The SPEAKER: The Prime Minister is responding to the question.
Ms GILLARD: I am very seriously responding to the member's question because it does concern me that a business that employs 130 people is obviously anxious about a power rise of that magnitude when it will not occur. That does concern me. I am saying to the member that I am very happy to work with him so that he sees all of the information and is able to give it to the business involved. Of course, I would want the business to know about the assistance that is available for a clean technology future. I was going on to make a broader point about the anxiety and fear that has been stoked by false campaigning. I do believe that false campaigning should come to an end and that people should get accurate information about the package. I am very happy to work with the member on doing that.
Mr ABBOTT (Warringah—Leader of the Opposition) (14:22): Mr Speaker, I ask a supplementary question. Is the Prime Minister seriously suggesting that she knows more about the business of Sarah Jane Furniture than the member for Hume and the principals of the business? Is this Prime Minister arrogant enough to seriously believe that she knows more about the business than they do?
The SPEAKER: Order! I remind the Leader of the Opposition that a question couched in those terms, which is wider than allowed by the standing orders, has consequences. The Prime Minister has the call.

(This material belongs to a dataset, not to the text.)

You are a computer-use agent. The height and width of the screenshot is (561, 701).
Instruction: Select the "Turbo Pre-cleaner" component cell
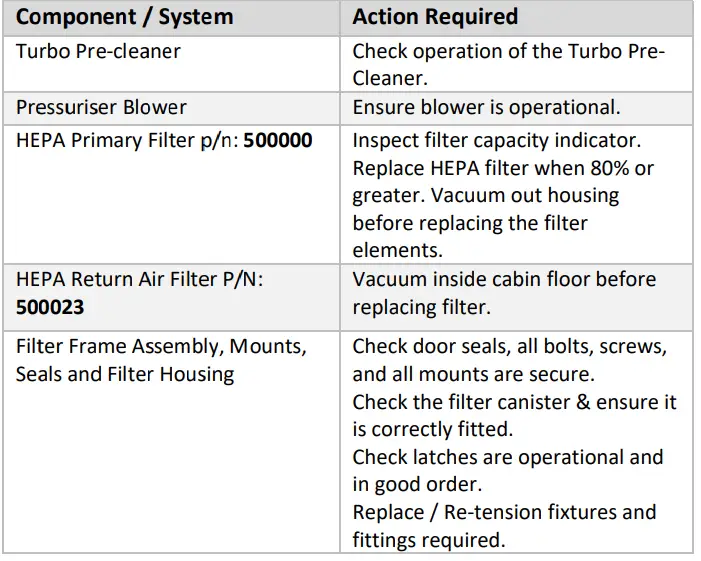98,51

Ms GILLARD (Lalor—Prime Minister) (14:23): To the Leader of the Opposition, no, of course I am not suggesting that—how absurd. The proprietors of those businesses will always know more about those businesses than anybody else. I do say this to the Leader of the Opposition: I do believe that it is appropriate and proper to get full and accurate information to businesses about government policies and plans. He might feel that that is inappropriate. He might feel that it is not right for people to get to the truth. He might feel that people should be denied that information. He might prefer it if people never heard the facts.

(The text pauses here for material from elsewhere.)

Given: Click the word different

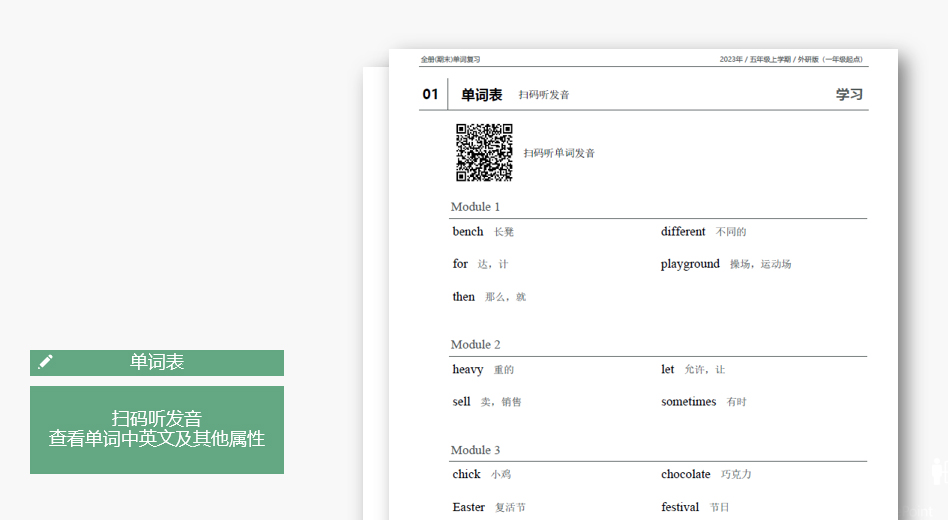Looking at the screenshot, I should [x=683, y=232].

I do not share that with him. I think this business deserves the respect of getting all of the information and all of the facts. I have just made a very open offer to the member in good faith and very genuinely to do that. He has used a figure about increases in power costs which simply seems to me to imply that there are some misapprehensions in that business about the imposition of carbon pricing and the way it will work in our economy. I am very happy to work with the member on that.
To the Leader of the Opposition I would say after this discussion that we had in the lead up to yesterday's vote, after this debate of over more than 10 years now, the vote yesterday was about this nation's future. It was about jobs, prosperity and clean energy. I know the Leader of the Opposition thinks that it was about politics and personal pointscoring. It was about something far more important than that. What I never hear from the Leader of the Opposition is him engaging with this national debate. He is there with a policy that everyone knows will not work. He is there with a policy that will take money out of the purses and wallets of families—
Mr Pyne interjecting—
The SPEAKER: The member for Sturt is warned!

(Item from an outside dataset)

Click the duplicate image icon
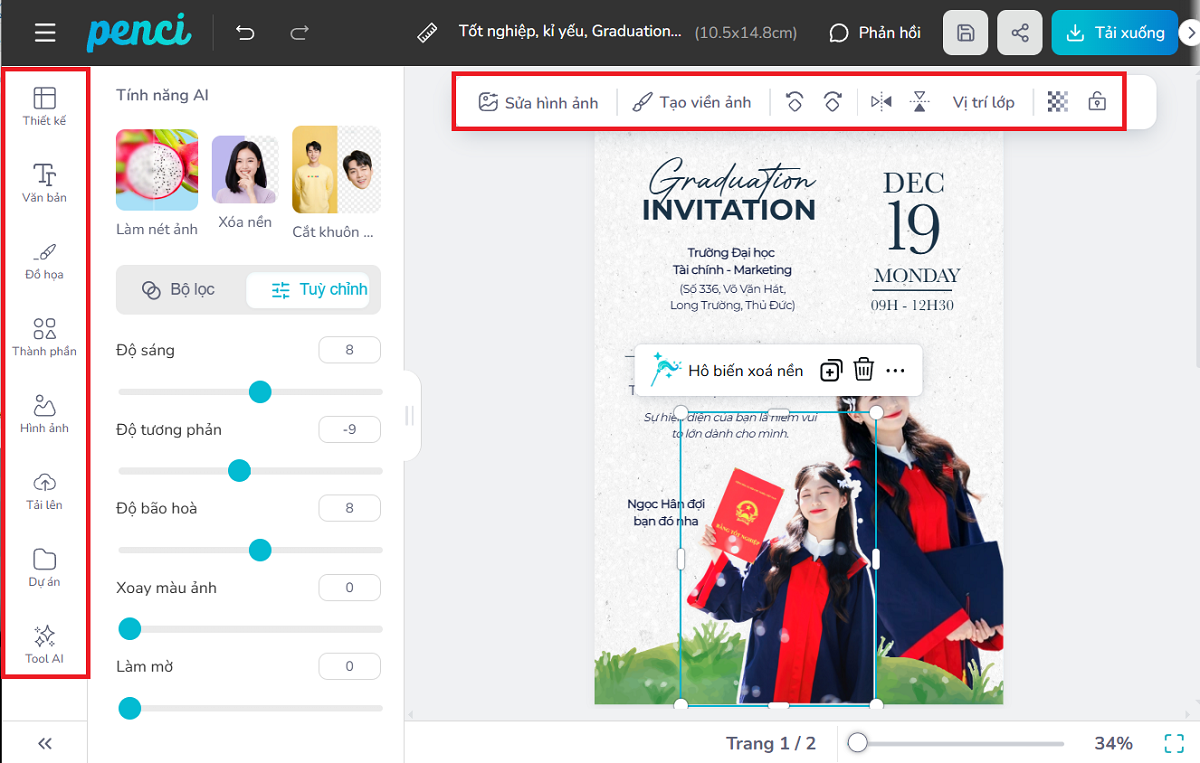The width and height of the screenshot is (1200, 763). point(830,371)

Ms GILLARD: and give it to the biggest polluters. He is there with a policy he has no active belief in because he has said in the past that he is in favour of carbon pricing. He has supported in the past an emissions trading scheme and he is now trying to pretend to the Australian people that somehow he is going to act on pricing carbon if he is ever elected. He should stop this pretence and he should actually engage with this debate on the basis of what is in the national interest, not his political interest. It is time for the nation to seize this new clean energy future—that was what yesterday's vote was all about.